Verizon and Colt Technology Services demonstrated a proof of concept of two-way inter-carrier software-defined networking (SDN) orchestration of each other’s network.
The PoC showed the companies were able to make near instantaneous bandwidth changes in each other’s production networks. This can support broader enterprise management of network needs and costs regardless of physical location.
David De Klerck, associate director for EMEA carrier product and strategy at Verizon, said the Ethernet-based connection was in a production environment between endpoints located at company facilities around London. It used existing production orchestrators embedded with the Verizon and Colt networks.

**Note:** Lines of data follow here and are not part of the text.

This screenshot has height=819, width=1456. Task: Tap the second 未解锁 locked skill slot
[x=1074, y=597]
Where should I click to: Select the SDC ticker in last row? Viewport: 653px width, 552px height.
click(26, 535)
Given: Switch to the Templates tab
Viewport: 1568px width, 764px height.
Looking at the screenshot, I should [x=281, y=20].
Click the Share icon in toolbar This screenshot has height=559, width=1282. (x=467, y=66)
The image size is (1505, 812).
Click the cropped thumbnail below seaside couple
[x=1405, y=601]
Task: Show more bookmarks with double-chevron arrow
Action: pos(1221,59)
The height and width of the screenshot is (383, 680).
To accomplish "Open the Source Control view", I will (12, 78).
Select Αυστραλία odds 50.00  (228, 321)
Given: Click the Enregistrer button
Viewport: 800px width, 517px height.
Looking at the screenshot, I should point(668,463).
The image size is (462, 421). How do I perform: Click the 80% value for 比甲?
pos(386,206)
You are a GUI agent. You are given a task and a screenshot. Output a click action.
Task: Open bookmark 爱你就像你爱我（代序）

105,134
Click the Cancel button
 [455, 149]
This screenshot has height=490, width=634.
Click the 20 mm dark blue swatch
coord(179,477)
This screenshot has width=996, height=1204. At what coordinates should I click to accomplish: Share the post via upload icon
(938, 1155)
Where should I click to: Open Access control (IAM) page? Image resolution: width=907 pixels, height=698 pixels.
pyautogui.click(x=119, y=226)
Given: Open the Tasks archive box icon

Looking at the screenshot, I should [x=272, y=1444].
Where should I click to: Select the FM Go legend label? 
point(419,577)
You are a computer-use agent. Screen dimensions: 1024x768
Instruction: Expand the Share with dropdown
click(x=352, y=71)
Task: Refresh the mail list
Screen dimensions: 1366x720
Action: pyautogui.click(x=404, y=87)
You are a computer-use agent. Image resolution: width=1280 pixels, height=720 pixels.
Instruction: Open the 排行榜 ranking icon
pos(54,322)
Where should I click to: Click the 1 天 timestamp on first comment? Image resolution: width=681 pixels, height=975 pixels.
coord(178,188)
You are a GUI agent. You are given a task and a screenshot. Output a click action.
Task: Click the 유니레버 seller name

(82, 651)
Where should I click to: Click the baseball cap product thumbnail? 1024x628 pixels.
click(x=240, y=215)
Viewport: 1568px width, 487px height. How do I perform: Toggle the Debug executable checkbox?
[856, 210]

Fahim Sabir, director of architecture and development for network on demand at Colt, said both orchestrators were proprietary, with Colt's from its Novitas platform.
The capabilities tie into Verizon’s broader strategy to create an end-to-end SDN experience for customers, and as demonstrated in a slide provided by Verizon:
“The proof of concept reveals that users could reserve ports, order a point-to-point Ethernet service, flex the bandwidth up and down, and turn down the service in near-real time.” Sabir noted. “Currently, Colt’s Network On Demand capability is only available to Colt on-net endpoints. Extending this capability to off-net [to Colt] endpoints extends the reach of On Demand services, making networks dynamic and able to flex to enterprise customer’s locations that are beyond the Colt footprint.”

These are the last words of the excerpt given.